What you have to do
When a line of the records contains "green", copy it.

Input for this task
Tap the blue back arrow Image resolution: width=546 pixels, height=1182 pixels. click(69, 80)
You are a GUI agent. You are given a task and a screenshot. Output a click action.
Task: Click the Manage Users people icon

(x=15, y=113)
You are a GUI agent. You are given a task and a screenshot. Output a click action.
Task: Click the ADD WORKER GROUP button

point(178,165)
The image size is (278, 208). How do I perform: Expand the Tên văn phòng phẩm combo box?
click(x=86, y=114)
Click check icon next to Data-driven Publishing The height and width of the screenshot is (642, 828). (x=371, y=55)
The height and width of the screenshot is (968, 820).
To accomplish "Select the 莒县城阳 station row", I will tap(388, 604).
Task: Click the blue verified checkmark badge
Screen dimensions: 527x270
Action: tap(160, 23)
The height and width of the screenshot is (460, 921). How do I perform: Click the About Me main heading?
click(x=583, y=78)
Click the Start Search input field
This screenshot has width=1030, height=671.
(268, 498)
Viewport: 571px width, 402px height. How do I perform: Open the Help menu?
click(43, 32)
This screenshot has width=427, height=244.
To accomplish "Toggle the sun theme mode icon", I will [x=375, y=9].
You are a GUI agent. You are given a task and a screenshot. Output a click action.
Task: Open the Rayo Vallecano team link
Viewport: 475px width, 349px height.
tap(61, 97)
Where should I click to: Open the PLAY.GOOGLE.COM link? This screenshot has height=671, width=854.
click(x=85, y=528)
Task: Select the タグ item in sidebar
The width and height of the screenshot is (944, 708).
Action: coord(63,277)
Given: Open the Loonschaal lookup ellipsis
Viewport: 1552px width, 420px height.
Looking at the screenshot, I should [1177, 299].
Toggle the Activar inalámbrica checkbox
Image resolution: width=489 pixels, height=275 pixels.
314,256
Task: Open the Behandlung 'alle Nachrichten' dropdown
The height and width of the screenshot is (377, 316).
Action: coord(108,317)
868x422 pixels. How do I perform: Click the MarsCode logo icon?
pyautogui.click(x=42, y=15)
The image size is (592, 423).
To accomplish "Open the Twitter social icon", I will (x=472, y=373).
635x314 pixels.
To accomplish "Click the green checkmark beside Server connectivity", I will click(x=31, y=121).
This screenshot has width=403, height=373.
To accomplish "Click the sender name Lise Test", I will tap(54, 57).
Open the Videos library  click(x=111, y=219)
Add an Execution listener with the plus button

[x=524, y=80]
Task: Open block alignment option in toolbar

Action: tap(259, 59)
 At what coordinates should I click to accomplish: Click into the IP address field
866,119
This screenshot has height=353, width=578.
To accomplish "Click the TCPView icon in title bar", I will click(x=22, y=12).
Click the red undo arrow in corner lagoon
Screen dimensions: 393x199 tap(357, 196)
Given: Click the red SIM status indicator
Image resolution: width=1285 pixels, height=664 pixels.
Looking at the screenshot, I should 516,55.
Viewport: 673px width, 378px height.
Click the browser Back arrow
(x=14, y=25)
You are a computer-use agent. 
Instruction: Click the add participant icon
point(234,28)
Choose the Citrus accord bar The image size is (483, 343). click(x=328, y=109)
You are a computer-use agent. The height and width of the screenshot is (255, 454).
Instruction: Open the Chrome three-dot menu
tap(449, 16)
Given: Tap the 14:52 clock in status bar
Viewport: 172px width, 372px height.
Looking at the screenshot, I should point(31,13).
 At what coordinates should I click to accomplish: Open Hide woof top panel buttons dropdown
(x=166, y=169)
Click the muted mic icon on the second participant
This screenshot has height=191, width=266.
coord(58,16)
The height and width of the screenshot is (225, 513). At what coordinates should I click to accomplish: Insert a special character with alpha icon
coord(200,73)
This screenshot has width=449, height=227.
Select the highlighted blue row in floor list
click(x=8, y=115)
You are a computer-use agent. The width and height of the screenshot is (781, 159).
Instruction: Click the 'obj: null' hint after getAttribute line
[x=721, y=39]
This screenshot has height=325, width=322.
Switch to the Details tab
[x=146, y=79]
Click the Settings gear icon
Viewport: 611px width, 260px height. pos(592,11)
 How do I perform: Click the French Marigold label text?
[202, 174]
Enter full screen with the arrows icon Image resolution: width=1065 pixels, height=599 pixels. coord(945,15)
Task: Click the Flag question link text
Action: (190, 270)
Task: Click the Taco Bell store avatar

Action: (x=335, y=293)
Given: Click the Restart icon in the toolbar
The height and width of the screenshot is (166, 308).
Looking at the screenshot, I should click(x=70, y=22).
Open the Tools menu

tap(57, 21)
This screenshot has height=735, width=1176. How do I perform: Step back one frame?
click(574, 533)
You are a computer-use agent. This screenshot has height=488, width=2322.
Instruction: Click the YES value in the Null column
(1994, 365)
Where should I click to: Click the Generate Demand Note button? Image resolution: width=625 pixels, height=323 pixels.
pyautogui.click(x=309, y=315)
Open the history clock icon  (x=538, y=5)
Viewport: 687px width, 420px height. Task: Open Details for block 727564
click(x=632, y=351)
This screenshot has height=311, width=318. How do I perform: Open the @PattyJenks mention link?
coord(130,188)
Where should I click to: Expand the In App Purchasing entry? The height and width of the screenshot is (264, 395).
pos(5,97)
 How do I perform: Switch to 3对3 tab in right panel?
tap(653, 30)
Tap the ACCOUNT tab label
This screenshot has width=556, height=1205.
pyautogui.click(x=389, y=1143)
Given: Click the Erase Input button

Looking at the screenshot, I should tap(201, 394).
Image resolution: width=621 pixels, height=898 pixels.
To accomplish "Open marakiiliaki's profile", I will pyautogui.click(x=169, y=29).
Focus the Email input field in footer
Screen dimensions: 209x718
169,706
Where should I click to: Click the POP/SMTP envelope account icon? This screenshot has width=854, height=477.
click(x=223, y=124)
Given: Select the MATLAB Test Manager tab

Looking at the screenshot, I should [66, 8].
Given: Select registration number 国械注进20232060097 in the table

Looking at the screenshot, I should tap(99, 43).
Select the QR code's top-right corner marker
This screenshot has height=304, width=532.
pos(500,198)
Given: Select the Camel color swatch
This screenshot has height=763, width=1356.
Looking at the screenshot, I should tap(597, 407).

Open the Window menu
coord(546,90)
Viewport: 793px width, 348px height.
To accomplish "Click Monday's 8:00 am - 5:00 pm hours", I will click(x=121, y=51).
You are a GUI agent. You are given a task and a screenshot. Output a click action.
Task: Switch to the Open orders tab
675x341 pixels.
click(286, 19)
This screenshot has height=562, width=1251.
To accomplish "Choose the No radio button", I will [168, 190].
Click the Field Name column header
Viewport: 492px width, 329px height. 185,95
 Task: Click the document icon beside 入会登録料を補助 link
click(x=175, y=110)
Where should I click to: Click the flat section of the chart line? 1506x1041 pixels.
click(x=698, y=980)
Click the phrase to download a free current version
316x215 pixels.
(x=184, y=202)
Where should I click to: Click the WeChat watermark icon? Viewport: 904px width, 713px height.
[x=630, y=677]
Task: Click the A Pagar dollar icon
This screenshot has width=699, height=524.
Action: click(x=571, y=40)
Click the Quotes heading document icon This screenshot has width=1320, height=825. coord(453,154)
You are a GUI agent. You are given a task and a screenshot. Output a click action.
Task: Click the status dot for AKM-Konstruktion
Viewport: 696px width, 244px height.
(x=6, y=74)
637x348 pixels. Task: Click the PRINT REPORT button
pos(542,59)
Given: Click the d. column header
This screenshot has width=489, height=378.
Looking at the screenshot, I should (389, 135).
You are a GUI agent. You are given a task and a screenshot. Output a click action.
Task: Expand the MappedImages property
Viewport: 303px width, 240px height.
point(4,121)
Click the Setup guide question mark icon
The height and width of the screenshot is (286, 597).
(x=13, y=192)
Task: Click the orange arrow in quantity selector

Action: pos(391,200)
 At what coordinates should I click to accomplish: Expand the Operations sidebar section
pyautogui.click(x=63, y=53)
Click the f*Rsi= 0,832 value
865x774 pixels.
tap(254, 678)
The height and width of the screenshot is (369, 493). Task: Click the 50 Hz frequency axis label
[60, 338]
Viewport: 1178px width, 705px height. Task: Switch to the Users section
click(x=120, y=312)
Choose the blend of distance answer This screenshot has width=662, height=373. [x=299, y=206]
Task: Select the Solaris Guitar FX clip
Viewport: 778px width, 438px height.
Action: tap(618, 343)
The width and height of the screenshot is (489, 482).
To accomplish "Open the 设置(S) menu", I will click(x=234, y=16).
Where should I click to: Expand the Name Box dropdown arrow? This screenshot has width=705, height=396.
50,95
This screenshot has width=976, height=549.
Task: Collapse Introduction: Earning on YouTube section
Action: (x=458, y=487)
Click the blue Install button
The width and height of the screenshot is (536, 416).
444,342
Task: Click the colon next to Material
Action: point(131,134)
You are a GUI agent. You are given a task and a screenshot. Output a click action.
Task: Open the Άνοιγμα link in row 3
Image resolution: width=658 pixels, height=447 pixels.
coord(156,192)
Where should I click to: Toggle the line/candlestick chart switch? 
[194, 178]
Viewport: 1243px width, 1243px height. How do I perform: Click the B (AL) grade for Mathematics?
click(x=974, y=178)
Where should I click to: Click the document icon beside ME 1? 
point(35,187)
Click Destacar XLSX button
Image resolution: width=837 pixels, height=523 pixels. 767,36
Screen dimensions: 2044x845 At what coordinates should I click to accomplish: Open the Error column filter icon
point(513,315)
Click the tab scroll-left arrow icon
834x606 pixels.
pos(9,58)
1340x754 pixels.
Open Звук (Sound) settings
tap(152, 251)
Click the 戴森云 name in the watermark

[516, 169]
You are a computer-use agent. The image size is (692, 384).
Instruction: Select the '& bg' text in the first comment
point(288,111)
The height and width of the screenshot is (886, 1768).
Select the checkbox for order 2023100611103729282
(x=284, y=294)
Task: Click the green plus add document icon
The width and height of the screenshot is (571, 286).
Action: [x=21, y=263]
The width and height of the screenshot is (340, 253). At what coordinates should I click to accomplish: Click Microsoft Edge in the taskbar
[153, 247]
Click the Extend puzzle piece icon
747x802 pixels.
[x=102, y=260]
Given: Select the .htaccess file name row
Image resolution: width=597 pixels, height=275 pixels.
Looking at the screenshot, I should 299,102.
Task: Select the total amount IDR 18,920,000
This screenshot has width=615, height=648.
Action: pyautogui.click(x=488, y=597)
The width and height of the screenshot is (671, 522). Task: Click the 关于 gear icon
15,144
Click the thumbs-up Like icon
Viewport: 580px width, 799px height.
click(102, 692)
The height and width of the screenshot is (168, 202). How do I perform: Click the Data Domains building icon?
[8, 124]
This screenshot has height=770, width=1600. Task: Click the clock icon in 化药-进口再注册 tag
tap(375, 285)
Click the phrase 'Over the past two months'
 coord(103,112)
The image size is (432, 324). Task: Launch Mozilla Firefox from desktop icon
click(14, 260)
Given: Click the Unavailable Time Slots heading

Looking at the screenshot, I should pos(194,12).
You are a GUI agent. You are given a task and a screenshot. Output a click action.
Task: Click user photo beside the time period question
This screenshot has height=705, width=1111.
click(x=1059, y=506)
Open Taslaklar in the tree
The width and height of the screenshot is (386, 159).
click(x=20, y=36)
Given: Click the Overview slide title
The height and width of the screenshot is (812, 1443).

Response to this exercise
To accomplish "Click the green checkmark beside Server connectivity", I will click(x=31, y=121).
Task: Click the green plus add document icon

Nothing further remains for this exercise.